Kuhlmann U, Schwickardi M, Trebst R, Lange H. Resting metabolic rate in chronic renal failure.  J Renal Nutr 2001; 11:202-206.

Worksheet created prior to Spring 2004 using earlier ADA research analysis template.
PubMed ID: 11680000
 
Study Design:
Cross-Sectional Study
Class:
C - Click here for explanation of classification scheme.
Quality Rating:
Positive POSITIVE: See Quality Criteria Checklist below.
Research Purpose:

The purpose of this study was to determine the association of CRF on the resting metabolic rate (RMR) in subjects with pre-ESRD.

Inclusion Criteria:

1. Impaired kidney function

a. creatinine clearance (CrCl) between 6 and 60 mL/min.

b. blood urea between 12 and 22 mmol/L

c. mean hemoglobin of 10.8+0.92 g/dL

Exclusion Criteria:

1. Acute inflammation

2. Erthyropoietin therapy

3. Comorbid conditions: uncontrolled hypertension, insulin-dependent diabetes, thyroid dysfunction, acute or chronic infections, malignoma, or other severe diseases.

4. ß-receptor blocking agents or thyroid hormone

Description of Study Protocol:

Recruitment

Methods not described.

Design 

1. Direct calorimetry used to measure resting metabolic rate (RMR) with a metabolic beam scale:

    a. subjects were at rest for 30 minutes in an a controlled environment (temperature, humidity, air velocity).

    b. normal physical activity for 3 days prior to testing.

    c. fasting for 12 hr prior to testing

2. Evaporative heat loss and dry heat loss measured and summed.

3. Creatinine clearance determined by 24-hr urine and blood sampling on the day of the RMR determination.

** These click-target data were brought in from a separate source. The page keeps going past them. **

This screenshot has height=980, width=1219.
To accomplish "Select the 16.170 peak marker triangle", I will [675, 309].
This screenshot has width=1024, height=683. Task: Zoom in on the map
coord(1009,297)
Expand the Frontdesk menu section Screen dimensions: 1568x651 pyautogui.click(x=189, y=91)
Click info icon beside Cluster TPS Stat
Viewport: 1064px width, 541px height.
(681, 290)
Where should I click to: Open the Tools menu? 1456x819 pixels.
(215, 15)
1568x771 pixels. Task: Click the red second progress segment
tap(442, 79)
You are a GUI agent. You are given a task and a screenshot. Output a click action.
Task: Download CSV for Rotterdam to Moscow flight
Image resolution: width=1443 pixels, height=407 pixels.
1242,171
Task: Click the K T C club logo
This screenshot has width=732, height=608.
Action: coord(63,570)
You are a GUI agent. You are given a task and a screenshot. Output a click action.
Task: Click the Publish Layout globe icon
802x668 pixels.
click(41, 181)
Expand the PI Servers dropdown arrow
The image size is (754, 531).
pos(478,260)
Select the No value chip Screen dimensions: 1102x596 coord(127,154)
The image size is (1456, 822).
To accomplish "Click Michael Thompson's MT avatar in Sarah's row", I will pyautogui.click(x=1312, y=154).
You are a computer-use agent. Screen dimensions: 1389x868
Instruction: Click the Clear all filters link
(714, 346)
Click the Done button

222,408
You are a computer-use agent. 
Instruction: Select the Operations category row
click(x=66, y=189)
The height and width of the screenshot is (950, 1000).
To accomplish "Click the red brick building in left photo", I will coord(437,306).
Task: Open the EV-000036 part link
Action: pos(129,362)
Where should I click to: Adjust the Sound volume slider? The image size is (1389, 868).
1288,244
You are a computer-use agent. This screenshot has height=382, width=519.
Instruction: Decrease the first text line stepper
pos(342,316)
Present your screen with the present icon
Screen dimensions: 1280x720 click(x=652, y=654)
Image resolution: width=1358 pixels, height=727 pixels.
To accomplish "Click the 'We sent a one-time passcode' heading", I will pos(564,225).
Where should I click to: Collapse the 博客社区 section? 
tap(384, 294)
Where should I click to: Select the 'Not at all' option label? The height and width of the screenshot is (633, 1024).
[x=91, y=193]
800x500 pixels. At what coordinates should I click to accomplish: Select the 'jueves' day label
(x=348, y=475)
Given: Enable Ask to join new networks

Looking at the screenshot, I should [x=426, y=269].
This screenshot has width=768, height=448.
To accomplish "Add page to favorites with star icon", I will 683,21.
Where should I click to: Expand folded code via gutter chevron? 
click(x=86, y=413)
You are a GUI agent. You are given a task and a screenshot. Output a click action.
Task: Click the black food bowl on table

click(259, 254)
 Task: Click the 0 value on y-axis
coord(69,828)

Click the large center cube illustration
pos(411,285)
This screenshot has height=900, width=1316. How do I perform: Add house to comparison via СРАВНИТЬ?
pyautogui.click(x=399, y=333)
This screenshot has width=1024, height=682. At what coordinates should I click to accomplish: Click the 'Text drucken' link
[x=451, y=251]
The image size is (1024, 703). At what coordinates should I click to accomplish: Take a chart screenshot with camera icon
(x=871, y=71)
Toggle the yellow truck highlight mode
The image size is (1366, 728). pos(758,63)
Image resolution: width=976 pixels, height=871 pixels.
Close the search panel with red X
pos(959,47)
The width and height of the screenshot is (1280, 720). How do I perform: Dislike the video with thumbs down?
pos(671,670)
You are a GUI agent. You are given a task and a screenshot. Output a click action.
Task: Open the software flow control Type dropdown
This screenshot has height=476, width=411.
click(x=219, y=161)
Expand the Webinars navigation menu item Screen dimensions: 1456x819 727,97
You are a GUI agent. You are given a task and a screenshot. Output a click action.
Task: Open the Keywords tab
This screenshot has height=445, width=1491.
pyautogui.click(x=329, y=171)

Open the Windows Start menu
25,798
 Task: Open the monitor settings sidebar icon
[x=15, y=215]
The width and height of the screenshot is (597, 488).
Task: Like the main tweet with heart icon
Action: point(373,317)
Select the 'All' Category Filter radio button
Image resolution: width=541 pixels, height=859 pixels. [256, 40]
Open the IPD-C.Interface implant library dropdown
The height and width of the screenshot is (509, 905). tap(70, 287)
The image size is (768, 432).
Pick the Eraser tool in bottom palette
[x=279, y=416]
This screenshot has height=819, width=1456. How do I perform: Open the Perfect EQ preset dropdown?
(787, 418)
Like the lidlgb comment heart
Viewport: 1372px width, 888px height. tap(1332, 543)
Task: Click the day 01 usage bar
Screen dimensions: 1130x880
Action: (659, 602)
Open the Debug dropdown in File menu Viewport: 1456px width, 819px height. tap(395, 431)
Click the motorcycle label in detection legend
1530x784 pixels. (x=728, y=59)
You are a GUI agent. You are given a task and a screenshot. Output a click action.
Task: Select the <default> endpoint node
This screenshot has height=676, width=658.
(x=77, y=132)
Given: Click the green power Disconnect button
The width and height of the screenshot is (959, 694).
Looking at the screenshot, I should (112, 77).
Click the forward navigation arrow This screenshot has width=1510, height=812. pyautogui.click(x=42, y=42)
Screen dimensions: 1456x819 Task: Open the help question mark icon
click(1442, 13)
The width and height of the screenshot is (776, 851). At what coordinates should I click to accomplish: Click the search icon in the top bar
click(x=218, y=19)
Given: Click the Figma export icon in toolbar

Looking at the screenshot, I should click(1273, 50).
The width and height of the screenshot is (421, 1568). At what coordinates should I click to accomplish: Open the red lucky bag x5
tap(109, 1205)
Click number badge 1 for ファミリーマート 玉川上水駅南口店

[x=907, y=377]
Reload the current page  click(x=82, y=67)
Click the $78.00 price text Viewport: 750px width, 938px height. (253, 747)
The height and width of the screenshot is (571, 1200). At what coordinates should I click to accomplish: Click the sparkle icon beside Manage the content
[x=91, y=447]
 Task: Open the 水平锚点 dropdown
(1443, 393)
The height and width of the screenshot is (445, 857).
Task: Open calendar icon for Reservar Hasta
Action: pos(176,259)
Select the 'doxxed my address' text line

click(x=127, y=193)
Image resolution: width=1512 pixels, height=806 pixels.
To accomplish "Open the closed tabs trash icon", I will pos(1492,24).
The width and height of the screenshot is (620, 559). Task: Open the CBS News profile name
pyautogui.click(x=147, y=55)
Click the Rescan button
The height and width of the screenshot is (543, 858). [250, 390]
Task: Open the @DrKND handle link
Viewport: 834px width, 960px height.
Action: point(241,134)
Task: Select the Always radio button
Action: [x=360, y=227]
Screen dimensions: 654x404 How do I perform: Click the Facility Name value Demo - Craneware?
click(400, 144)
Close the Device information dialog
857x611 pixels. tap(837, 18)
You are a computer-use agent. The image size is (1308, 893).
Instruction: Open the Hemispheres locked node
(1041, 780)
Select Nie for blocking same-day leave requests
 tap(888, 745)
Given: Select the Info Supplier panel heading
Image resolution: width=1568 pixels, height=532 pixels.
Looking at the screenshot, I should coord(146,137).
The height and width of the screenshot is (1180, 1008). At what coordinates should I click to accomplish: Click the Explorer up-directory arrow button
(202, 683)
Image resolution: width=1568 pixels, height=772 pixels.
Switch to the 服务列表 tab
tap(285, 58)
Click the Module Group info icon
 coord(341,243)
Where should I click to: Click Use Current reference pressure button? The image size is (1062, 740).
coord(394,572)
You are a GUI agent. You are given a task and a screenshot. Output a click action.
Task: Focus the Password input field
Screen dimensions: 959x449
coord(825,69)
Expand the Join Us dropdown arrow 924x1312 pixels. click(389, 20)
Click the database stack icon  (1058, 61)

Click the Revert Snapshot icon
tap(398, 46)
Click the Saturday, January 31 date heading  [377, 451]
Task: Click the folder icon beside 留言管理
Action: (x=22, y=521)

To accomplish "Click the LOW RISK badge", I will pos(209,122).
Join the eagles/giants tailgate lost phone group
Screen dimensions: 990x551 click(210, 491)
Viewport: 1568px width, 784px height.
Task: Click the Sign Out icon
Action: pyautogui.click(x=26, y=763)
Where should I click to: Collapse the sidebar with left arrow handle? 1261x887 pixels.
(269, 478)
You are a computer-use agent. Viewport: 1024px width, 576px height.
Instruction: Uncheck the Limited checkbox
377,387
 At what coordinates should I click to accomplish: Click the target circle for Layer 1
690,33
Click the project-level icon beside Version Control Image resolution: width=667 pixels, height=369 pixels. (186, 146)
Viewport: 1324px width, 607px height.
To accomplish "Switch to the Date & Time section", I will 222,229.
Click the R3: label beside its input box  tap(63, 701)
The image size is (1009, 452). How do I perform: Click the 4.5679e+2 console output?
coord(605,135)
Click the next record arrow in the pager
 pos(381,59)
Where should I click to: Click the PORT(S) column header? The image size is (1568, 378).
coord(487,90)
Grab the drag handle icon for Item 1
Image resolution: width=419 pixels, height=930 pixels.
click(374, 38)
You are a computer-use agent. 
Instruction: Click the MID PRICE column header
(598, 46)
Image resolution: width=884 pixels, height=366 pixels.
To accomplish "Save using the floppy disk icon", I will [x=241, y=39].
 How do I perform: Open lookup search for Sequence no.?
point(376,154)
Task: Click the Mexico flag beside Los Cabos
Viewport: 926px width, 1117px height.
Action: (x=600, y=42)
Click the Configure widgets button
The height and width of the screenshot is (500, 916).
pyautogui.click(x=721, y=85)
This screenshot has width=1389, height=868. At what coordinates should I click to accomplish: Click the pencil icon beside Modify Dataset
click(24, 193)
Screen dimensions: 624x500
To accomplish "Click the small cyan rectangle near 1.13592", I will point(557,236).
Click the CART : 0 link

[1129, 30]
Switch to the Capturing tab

Blinding Used (if applicable):  not applicable

Intervention (if applicable):

Direct calorimetry for RMR determination.

Statistical Analysis 

Wilcoxon test used for paired data, Whitney-Mann rank-sum test used for unpaired data.  The correlation obtained from normal distributed data was analyzed by the product-moment correlation test.

Data Collection Summary:

Timing of measurements

For longitudinal study: baseline, 3 months, 6 months.

Dependent Variables

  • Resting metabolic rate measured by direct calorimetry
  • Creatinine clearance determined by urine and blood sampling

Independent Variables

  • Fasted state, at rest for 30 minutes in controlled environment

 Control Variables

Description of Actual Data Sample:

Initial N:  51 subjects participated in the cross-sectional study (31 men, 20 women).  22 of these also participated in the longitudinal study.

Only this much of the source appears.